Making Waves in a “Glass” Full of Atoms
Martin Zwierlein lifted his left hand and rounded his fingers and thumb as if to hold a glass of water. Using a finger on his other hand, he gently tapped on the outside of the imaginary container. Speaking to a crowd of cold-atom physicists at a workshop at the Harvard-Smithsonian Center for Astrophysics, Zwierlein, who is a physicist at the Massachusetts Institute of Technology (MIT), Cambridge, explained that taps create waves that ripple across the water’s surface and then slowly die out, in a manner that reveals the water’s properties. In a fun experiment, with a serious side, Zwierlein and his colleagues recently tried tapping a “glass” of extremely cold atoms, which can also behave like a liquid. At the workshop, he revealed their first results.
Monitoring the attenuation of waves traveling across a liquid surface is a standard way of determining the liquid’s viscosity and other properties. “When researchers discovered liquid helium, one of the first things they did was tap [it],” Zwierlein said, adding jokingly, “although not with their hands.”
But, until recently, performing the same experiments in cold atoms proved vexing because no appropriate “glass” to hold them existed. Traditionally, researchers trap clouds of ultracold atoms using crisscrossing laser beams focused on a single point in space. Atoms are polarized by these beams and pushed towards the beams’ focal point, where the light is most intense. The resulting cloud of trapped atoms is therefore denser in the center than elsewhere. This inhomogeneity complicates a tapping experiment because the wave motion depends more on the shape of the trap than on the properties of the fluid-like atoms.
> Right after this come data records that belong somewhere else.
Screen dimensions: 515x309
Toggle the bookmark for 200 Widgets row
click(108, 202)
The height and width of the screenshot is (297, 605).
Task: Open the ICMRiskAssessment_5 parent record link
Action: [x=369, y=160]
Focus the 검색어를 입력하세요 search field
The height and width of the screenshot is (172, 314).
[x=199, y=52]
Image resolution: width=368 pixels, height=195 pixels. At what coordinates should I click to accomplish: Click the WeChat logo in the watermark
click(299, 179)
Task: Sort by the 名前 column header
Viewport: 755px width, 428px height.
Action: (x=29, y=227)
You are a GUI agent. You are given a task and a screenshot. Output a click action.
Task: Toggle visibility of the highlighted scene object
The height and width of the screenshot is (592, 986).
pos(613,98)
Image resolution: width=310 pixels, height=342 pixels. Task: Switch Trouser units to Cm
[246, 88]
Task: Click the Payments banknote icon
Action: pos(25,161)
Last year Zwierlein and his team developed a “laser box” that gets around this problem. The box, which resembles a closed tin can and is just a tenth of a millimeter long, lets the trapped atoms spread out evenly. A ring-shaped laser creates a hollow cylindrical light beam, providing sideways confinement for the atoms. And two laser “sheets” cap either end of the cylinder, stopping the box’s contents from spilling out. To tap the box, the team toggles the intensity of one of the capping lasers, sending ripples through the trapped atoms. They then use an atom-imaging technique to watch the ripples.
The group’s first experiments with the laser box were with lithium-6 atoms, which are fermions that interact strongly with one another. When chilled to close-to-absolute-zero temperatures, these atoms behave like a liquid, eventually forming a superfluid at around 50 billionths of one kelvin. The team cooled the lithium atom liquid to various temperatures, tapped on the laser box, and measured the speed and amplitude of the resulting waves. At all temperatures, they found that the waves decayed as expected for a classical fluid like water, with no discernable difference in the decay rate when the atoms transitioned to the superfluid phase. The finding is surprising, Zwierlein said. That’s because a superfluid is normally described as having zero viscosity, so a wave moving through it should decay more slowly than in a normal liquid.
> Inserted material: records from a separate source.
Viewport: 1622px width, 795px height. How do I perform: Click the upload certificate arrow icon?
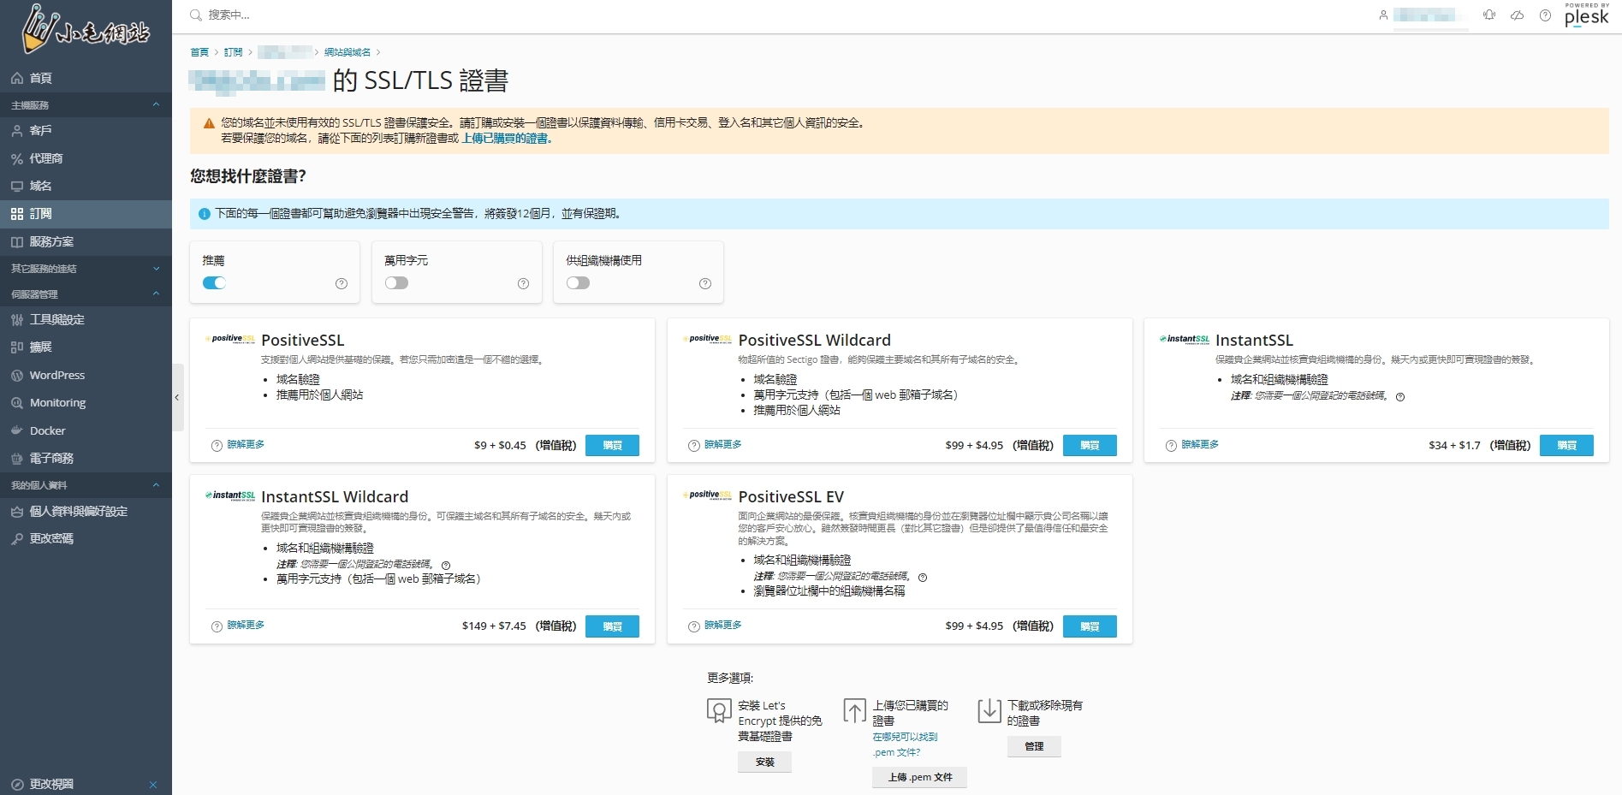pos(854,710)
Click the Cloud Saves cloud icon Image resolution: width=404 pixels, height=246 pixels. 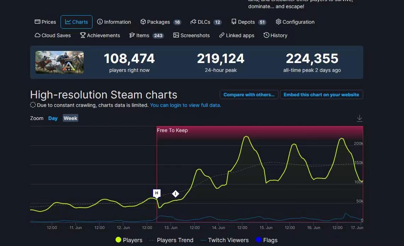point(37,35)
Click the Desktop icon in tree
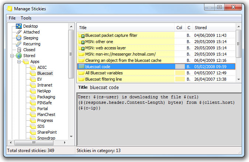 [19, 26]
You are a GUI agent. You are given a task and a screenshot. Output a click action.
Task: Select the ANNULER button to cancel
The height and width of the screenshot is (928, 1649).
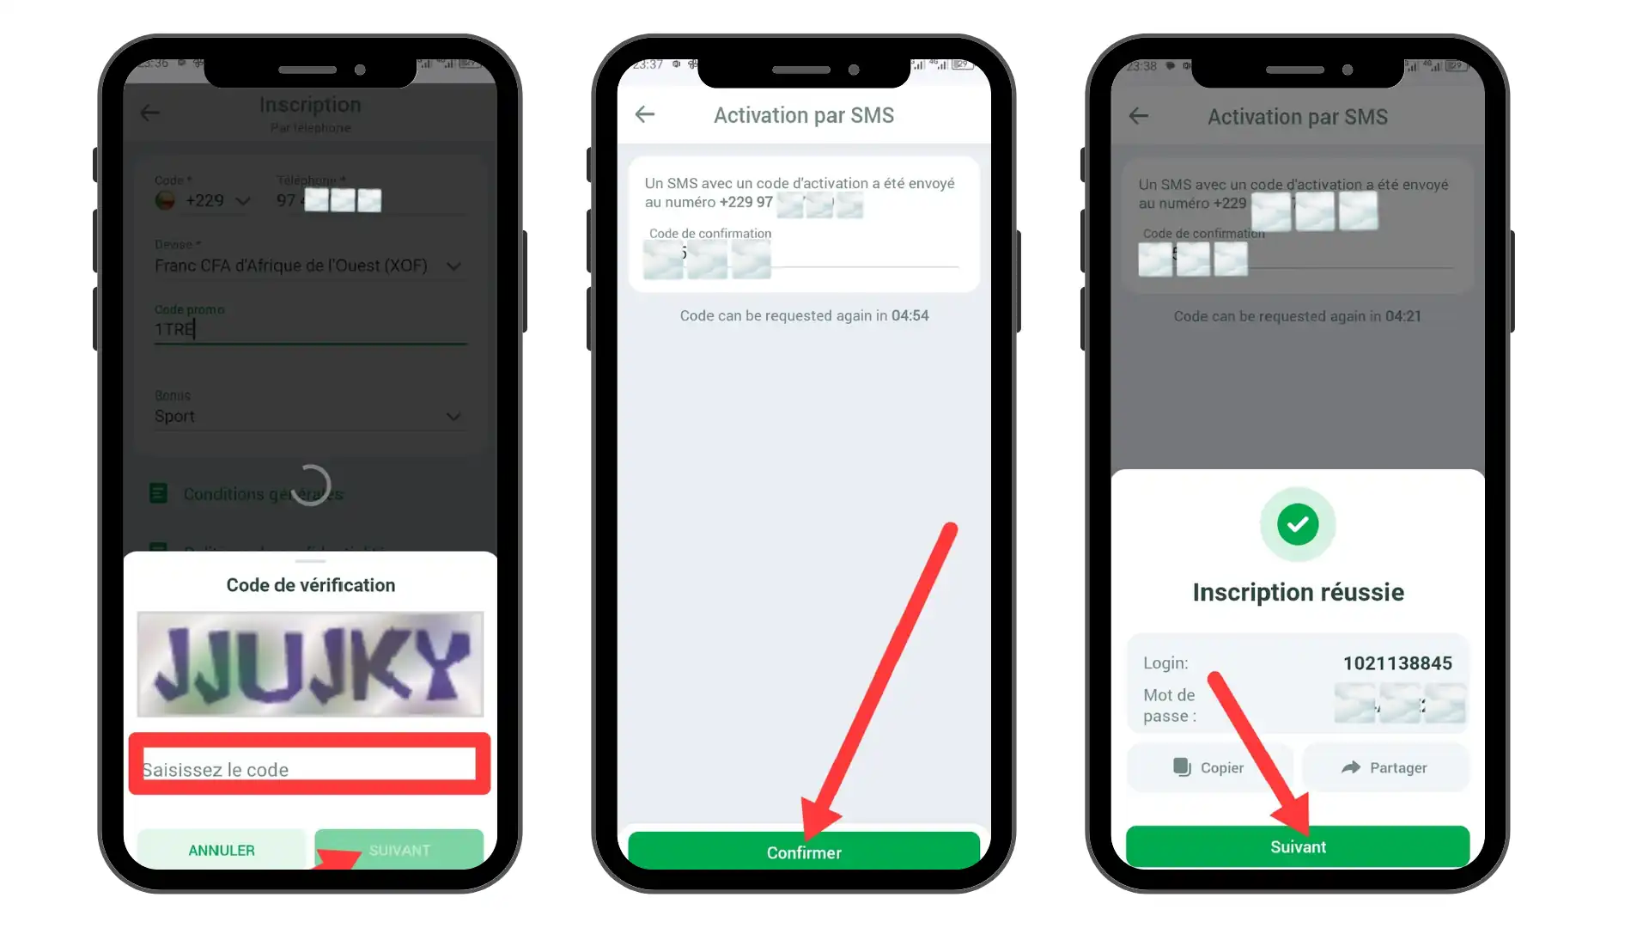pyautogui.click(x=221, y=850)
The measurements also exposed two quintessential behaviors of quantum fluids: First, the team found that the diffusion of the waves is governed by Planck’s constant divided by the atomic mass, which has also been observed in superfluid helium-4. Second, in the superfluid regime, the team detected what’s known as a propagating temperature wave, or “second sound.” In a conventional liquid, heat diffuses away from a hot spot in a uniform way. But in a superfluid, heat moves outward in waves. “Only in a superfluid do temperature waves come alive and start to happily propagate,” Zwierlein said.
“The physics of these waves is just so beautiful,” Zwierlein said. Studying the waves might help physicists get a better handle on the viscosity and other properties of strongly interacting fermions, which are hard to predict theoretically because of the system’s complex quantum behavior. The experiments also have a personal significance for Zwierlein. He says that 70 years ago, physicists at MIT tapped on liquid helium “in the very same research lab where we do our experiments now.”
–Katherine Wright
Katherine Wright is a Senior Editor for Physics.